Below are the records; copy each line in them that holds the word "plus".

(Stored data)
<<<<

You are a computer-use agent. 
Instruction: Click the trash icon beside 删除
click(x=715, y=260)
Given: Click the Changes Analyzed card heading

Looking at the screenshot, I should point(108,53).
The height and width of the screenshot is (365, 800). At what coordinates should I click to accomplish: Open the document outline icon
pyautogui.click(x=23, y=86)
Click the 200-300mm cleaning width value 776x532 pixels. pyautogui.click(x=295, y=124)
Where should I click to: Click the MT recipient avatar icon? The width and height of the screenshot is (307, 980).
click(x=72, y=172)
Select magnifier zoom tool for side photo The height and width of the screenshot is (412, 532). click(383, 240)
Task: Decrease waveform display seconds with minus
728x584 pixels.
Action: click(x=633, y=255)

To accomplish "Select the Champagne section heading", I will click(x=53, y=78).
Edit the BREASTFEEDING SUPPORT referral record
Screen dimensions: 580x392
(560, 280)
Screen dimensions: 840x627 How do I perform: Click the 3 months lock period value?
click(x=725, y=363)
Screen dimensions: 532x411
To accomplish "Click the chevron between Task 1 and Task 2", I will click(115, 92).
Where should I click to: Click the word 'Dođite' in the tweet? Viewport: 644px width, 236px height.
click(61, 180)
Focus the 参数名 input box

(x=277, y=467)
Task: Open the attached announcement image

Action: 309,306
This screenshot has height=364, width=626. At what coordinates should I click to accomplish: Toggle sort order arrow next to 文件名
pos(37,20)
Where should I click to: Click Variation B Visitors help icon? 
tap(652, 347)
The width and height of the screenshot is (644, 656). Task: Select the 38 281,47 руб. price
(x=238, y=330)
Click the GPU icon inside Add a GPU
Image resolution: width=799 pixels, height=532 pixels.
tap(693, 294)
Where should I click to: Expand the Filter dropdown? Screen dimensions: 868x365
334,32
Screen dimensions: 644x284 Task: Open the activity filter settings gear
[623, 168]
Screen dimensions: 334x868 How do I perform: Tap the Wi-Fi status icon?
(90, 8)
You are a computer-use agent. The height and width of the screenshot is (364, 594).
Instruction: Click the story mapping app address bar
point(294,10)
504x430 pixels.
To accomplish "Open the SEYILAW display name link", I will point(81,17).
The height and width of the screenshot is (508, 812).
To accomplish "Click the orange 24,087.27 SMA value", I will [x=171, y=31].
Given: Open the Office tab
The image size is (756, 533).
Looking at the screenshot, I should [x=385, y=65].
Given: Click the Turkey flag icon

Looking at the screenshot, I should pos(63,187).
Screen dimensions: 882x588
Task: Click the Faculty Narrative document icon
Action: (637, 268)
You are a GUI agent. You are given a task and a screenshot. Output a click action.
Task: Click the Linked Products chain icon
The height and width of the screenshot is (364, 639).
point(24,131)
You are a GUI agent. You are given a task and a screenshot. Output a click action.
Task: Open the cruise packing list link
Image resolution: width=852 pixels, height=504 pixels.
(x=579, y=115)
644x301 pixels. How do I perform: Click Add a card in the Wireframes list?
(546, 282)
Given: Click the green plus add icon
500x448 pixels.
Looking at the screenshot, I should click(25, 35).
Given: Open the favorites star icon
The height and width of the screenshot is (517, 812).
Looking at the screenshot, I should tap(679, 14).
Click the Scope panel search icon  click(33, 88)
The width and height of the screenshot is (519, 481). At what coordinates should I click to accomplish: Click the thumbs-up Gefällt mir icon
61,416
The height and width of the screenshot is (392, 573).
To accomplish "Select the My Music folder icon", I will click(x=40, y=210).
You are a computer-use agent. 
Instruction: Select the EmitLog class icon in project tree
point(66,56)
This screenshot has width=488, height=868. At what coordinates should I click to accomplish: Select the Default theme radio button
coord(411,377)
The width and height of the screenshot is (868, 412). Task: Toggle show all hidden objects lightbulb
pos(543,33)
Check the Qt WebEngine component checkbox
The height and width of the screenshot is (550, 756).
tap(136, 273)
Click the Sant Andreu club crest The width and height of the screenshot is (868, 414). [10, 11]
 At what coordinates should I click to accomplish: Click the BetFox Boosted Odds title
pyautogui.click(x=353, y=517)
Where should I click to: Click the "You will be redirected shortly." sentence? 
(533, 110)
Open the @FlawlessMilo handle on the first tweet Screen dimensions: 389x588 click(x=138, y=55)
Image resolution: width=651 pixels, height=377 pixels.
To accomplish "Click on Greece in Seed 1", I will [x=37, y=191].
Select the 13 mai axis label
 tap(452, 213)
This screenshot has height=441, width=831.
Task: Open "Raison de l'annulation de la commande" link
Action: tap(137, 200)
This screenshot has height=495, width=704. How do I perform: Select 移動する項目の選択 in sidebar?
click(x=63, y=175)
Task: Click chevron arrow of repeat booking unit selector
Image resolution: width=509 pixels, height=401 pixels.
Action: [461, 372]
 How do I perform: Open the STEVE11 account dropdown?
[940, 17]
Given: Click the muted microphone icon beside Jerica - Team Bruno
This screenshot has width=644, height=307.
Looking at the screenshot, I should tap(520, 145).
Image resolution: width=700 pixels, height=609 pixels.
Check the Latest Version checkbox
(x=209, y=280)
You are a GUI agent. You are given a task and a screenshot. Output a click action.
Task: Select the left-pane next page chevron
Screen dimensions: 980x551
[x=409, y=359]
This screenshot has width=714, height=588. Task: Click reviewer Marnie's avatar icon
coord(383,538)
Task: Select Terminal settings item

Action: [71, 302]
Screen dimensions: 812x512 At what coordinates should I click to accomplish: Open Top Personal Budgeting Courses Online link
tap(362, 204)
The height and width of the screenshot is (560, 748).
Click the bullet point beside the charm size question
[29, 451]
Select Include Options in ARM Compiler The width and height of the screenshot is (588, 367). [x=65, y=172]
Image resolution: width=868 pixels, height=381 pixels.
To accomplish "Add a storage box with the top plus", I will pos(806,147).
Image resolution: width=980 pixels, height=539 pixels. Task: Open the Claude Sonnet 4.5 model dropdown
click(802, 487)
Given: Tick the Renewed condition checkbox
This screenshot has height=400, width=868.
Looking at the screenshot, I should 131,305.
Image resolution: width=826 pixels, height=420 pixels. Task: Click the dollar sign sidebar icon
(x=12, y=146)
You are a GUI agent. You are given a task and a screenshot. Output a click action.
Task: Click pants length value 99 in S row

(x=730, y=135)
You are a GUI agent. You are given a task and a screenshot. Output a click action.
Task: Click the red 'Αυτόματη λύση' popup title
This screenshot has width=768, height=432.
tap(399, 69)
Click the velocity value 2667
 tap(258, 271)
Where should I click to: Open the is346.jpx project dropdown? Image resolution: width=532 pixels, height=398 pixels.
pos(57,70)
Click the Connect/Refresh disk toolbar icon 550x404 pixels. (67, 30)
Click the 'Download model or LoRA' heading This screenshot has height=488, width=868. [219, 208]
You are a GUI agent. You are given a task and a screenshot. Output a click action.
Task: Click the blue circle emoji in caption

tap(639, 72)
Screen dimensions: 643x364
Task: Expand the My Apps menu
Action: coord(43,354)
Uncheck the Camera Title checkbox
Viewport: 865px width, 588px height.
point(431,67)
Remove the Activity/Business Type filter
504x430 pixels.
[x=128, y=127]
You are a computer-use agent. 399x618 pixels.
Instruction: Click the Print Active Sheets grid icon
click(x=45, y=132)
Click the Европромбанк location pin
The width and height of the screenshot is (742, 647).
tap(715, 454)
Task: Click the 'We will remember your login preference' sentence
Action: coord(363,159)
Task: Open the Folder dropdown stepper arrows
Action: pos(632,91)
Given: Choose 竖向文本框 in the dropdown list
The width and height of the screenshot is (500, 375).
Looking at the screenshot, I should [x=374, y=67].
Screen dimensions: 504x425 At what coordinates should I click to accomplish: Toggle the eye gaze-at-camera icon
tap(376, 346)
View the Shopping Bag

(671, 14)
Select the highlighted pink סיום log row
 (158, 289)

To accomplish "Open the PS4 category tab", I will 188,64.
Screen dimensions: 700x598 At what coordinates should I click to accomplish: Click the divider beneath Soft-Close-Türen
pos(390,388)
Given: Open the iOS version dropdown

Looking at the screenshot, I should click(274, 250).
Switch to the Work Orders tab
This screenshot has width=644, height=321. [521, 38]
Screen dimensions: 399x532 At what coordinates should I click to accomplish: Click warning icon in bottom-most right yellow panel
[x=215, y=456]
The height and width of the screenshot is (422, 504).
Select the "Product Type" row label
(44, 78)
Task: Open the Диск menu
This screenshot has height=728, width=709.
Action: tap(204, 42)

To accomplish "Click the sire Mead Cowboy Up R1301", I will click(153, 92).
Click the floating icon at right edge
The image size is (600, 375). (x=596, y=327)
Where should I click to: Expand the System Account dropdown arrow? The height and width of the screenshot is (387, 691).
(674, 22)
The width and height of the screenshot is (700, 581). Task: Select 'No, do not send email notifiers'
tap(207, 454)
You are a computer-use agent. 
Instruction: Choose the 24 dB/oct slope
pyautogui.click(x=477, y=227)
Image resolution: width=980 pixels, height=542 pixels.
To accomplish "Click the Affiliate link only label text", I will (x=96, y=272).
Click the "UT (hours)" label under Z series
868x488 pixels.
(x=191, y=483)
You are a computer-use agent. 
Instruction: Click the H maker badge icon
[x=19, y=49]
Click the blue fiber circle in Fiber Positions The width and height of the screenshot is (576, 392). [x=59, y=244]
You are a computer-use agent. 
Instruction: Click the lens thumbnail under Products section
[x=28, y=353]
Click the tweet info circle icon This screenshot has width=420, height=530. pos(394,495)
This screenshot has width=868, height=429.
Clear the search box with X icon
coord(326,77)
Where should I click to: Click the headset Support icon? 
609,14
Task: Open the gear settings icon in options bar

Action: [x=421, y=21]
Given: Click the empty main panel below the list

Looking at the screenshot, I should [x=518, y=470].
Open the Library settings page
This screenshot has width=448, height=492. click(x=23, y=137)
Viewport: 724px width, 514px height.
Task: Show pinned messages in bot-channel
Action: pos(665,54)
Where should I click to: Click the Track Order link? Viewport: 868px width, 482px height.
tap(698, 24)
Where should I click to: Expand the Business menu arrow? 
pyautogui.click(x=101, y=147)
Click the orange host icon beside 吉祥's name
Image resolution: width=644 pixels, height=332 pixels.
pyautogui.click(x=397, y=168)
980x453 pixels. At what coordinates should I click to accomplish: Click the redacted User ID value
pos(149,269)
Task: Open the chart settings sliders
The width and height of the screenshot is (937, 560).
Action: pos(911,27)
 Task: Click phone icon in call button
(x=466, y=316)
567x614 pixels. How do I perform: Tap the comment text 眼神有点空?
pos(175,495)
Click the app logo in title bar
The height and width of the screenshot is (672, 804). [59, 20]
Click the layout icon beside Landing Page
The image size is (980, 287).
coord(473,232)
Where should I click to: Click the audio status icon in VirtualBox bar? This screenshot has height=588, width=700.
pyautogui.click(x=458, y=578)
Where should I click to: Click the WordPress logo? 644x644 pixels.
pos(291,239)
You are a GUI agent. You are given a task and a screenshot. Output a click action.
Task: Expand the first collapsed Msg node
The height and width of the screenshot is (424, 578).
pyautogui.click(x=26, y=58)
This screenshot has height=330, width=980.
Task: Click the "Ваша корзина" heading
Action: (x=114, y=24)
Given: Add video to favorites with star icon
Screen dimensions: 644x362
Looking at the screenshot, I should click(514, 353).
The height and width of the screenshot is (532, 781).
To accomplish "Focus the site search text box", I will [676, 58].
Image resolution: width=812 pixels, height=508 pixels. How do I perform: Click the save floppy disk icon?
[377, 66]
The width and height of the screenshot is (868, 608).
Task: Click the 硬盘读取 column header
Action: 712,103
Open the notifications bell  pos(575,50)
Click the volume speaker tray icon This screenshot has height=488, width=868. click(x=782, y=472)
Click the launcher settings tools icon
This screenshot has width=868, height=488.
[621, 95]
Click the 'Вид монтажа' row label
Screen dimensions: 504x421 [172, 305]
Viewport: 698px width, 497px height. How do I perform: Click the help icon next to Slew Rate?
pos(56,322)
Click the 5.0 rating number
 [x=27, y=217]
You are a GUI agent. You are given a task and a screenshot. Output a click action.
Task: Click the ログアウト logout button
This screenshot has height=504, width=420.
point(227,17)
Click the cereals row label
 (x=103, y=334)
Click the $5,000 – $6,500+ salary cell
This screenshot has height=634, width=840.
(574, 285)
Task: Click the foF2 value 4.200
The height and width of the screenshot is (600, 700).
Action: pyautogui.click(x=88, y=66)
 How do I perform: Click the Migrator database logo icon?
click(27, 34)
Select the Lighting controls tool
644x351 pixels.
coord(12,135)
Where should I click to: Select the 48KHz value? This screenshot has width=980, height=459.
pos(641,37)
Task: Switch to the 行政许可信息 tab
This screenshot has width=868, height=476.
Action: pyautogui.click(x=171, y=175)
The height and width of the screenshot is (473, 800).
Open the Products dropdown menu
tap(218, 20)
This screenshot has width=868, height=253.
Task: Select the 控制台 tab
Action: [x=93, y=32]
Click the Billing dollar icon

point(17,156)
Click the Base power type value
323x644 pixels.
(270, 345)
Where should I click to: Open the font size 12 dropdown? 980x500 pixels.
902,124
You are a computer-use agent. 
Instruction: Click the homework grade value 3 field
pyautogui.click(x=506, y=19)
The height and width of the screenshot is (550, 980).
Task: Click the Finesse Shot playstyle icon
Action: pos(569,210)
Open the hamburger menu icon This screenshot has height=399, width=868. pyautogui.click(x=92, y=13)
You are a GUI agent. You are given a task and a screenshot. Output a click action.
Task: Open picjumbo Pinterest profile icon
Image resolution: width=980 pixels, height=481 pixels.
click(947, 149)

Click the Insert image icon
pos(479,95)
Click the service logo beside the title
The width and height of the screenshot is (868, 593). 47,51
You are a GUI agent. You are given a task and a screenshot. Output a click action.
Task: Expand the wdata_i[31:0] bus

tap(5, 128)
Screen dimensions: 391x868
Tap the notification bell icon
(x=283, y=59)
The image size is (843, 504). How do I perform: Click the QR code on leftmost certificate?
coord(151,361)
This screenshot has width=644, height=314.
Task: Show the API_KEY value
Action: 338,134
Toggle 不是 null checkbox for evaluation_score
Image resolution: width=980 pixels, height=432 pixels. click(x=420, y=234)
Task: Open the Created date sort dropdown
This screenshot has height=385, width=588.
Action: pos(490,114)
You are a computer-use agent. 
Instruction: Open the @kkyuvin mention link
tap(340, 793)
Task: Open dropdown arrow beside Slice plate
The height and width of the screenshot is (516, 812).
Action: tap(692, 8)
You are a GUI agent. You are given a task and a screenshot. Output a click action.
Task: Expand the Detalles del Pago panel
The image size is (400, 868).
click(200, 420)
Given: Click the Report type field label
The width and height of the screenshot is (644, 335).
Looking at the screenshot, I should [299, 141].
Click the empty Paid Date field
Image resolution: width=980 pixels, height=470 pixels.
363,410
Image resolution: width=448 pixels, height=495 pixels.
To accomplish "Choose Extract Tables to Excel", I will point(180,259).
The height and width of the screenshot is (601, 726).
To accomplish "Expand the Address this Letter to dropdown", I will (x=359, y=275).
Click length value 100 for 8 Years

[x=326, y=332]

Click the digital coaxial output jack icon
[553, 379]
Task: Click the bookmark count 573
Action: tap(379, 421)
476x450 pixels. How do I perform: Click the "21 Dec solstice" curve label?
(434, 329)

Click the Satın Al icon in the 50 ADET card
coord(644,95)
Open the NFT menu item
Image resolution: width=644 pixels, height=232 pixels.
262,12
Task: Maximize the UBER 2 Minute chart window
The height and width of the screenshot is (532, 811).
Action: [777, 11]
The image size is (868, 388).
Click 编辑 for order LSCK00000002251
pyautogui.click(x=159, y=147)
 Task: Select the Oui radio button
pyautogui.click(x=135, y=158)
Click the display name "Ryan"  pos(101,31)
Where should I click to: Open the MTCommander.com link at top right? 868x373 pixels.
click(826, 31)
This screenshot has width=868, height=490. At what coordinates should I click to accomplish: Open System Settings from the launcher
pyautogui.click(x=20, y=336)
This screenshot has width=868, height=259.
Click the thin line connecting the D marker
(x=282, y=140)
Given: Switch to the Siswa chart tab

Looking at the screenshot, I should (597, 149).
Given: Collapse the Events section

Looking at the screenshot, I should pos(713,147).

>>>>

• **Exercise result**
Given: Click the green plus add icon
To accomplish "Add a storage box with the top plus", I will pos(806,147).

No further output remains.